Through this process, Marilyn becomes less a person than a surface. Her image functions like a brand, endlessly replicated and consumed. Consequently, Warhol’s Marilyns raise lasting questions about authorship, originality, and the commodification of identity.
Stardom, Death, and Memorialization
Marilyn Monroe’s death in 1962 intensified Warhol’s fascination with her image. In the weeks following her suicide, he produced works such as the Marilyn Diptych, which contrasts fading color with stark black and white.

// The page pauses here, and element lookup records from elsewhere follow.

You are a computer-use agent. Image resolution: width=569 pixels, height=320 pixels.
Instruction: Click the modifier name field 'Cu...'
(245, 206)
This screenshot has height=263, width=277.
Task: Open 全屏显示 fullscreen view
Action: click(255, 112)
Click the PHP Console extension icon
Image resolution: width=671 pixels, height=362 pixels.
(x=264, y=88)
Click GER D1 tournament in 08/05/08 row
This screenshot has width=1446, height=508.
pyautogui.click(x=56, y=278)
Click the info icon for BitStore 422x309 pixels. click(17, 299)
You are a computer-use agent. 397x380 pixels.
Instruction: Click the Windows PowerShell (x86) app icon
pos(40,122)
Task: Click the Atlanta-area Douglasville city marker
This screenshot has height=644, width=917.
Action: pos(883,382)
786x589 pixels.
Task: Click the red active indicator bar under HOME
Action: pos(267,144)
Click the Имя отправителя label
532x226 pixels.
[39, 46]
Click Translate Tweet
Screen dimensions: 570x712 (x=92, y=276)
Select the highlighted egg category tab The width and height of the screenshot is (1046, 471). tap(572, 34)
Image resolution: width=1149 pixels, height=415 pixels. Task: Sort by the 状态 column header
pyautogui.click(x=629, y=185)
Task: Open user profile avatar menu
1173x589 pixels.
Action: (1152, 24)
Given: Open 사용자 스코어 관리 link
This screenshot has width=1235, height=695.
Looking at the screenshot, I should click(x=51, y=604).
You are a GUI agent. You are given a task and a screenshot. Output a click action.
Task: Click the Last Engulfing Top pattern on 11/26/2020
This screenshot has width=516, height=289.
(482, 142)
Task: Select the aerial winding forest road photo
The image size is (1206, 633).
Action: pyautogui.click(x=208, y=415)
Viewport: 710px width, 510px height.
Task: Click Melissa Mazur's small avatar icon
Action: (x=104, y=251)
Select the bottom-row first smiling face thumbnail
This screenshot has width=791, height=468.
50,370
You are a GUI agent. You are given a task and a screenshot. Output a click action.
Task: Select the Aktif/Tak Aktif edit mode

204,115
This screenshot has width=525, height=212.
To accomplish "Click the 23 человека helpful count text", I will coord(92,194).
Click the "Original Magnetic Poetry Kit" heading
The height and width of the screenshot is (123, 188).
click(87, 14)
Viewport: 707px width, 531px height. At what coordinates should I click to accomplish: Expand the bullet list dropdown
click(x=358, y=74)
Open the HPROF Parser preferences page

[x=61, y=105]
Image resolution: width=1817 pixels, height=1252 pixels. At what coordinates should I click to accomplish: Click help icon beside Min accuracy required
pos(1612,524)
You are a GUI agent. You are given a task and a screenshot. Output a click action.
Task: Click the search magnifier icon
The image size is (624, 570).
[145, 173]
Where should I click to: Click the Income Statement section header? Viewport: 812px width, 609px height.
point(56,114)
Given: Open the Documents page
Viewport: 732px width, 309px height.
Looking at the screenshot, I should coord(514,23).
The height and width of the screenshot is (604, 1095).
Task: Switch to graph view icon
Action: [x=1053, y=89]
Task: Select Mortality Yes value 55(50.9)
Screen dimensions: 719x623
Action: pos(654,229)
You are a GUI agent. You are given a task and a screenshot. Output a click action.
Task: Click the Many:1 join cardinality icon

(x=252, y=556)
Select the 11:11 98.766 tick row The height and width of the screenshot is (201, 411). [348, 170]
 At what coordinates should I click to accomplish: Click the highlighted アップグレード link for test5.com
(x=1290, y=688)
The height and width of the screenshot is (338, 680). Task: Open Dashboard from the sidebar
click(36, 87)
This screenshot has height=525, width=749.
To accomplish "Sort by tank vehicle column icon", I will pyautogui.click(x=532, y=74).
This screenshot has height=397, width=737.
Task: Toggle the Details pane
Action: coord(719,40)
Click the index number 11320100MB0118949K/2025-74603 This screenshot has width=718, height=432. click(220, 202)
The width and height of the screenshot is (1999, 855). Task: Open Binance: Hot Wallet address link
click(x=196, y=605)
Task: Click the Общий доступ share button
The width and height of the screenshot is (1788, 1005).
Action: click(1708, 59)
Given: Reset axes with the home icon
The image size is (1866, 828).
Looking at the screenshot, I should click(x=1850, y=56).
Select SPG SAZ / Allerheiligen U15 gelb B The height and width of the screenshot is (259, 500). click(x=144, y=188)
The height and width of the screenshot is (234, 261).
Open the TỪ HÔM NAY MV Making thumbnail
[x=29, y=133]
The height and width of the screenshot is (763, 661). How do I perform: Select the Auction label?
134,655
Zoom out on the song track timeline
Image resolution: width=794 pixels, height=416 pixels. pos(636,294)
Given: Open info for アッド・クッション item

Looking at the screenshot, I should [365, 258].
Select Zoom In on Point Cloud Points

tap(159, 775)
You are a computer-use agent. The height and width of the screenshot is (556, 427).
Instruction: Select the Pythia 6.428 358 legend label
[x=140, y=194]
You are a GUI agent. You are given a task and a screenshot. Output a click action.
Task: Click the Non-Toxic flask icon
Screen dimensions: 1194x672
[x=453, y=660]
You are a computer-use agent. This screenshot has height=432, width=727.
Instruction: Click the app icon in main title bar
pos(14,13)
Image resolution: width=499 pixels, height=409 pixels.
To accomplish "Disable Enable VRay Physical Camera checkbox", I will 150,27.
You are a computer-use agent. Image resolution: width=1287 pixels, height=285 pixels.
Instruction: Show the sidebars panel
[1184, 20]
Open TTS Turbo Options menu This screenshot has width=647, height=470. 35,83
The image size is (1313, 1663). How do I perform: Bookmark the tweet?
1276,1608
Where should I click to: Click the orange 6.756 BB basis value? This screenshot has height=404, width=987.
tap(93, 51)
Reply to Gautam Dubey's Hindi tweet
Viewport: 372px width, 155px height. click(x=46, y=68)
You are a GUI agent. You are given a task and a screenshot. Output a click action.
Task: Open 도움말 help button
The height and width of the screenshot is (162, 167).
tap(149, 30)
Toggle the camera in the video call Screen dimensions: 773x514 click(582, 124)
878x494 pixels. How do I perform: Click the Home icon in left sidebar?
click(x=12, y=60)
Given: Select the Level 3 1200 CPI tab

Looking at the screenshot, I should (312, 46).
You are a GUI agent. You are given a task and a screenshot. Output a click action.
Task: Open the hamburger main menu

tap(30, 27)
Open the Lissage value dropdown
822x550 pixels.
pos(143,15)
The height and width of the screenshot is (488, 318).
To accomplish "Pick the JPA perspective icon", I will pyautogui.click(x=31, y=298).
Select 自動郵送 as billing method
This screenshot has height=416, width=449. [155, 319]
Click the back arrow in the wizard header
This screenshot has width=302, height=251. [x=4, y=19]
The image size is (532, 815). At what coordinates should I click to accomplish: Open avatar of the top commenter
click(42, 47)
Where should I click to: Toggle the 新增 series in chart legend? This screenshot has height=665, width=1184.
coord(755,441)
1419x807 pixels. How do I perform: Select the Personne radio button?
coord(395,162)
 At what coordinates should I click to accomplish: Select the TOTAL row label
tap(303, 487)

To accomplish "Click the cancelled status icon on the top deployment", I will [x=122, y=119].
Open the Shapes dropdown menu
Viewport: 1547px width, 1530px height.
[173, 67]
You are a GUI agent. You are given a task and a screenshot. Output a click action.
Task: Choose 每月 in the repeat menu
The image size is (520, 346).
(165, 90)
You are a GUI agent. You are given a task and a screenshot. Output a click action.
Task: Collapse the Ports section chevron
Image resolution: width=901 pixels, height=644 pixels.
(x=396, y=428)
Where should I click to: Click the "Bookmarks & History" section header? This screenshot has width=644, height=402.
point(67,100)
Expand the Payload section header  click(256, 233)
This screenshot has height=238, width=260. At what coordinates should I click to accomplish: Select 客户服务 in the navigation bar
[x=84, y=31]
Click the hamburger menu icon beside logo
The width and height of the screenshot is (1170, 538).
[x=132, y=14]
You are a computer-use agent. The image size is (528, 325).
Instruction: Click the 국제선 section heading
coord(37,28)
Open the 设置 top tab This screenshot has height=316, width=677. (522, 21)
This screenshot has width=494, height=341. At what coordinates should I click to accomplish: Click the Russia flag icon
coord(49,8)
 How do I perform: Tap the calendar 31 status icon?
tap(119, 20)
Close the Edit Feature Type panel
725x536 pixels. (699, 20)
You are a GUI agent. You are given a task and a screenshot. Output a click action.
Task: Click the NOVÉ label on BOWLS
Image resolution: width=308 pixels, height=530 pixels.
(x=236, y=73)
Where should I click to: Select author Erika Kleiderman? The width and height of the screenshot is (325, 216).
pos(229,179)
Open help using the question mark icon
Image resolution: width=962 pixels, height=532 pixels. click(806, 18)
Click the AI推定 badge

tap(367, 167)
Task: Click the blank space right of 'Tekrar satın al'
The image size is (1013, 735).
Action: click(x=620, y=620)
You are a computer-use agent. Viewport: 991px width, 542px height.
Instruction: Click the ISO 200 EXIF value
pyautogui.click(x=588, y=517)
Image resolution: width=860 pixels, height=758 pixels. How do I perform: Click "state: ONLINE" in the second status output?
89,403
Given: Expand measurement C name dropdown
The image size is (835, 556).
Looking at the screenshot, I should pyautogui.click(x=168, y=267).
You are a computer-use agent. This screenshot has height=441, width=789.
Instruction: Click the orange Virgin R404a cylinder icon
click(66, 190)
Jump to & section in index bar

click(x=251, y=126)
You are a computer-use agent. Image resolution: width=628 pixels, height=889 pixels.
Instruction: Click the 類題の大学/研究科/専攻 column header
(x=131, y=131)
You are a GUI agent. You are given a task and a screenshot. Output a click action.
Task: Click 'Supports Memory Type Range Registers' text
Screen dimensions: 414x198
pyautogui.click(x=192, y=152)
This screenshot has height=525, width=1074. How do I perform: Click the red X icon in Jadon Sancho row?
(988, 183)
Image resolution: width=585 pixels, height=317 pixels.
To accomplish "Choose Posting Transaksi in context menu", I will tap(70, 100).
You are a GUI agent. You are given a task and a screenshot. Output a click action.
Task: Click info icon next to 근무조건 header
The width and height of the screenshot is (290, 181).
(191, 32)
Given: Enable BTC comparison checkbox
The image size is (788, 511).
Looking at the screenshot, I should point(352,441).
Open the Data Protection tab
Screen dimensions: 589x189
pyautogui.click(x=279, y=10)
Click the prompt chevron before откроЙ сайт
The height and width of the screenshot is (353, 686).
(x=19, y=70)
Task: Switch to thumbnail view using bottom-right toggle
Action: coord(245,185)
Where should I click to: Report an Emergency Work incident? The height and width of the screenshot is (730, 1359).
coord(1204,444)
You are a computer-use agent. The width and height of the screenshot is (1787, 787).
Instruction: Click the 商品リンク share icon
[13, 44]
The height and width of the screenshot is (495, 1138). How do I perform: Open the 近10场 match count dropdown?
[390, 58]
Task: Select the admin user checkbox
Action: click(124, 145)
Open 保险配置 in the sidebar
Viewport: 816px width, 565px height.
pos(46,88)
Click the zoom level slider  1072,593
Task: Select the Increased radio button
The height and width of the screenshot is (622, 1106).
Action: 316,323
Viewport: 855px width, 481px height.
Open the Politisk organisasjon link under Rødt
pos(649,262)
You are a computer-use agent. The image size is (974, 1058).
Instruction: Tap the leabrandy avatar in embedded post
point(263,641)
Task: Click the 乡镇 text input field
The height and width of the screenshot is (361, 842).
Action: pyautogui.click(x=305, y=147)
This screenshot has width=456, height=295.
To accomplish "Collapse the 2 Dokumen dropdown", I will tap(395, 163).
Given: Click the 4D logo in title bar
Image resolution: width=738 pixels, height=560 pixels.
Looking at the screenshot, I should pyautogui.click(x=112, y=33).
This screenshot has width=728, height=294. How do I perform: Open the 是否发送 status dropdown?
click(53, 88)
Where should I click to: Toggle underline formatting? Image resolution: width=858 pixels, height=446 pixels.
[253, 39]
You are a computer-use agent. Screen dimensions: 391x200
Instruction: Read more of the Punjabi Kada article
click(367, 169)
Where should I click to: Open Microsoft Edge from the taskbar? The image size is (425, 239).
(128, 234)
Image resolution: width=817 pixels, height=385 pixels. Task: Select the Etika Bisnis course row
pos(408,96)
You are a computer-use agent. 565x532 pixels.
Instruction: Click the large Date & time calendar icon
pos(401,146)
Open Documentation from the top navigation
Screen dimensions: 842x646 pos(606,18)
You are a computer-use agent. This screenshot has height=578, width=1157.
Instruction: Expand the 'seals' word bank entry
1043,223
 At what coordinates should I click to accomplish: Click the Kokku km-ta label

These works transform Marilyn into both icon and memorial, balancing visibility with disappearance.
In Marilyn Monroe 24, the dark tonal range amplifies this tension. The image feels suspended between presence and absence, beauty and loss. Even so, Warhol avoids sentimentality. Instead, he presents Marilyn as a fixed image shaped by reproduction and desire.
Marilyn Monroe 24 in Warhol’s Larger Body of Work
Warhol consistently compared celebrity to consumer goods, equating faces with products like Campbell’s Soup or Brillo boxes. Likewise, Marilyn’s image operates as both cultural symbol and marketable object. This logic extends across Warhol’s celebrity portraits, including Liz Taylor, Mick Jagger, and Mao Zedong.
Marilyn Monroe 24 stands out for its restraint. Without color’s distraction, the image confronts viewers with the cost of fame itself. As such, it remains one of the most psychologically charged works in the portfolio and a defining statement within Warhol’s exploration of fame, repetition, and mortality.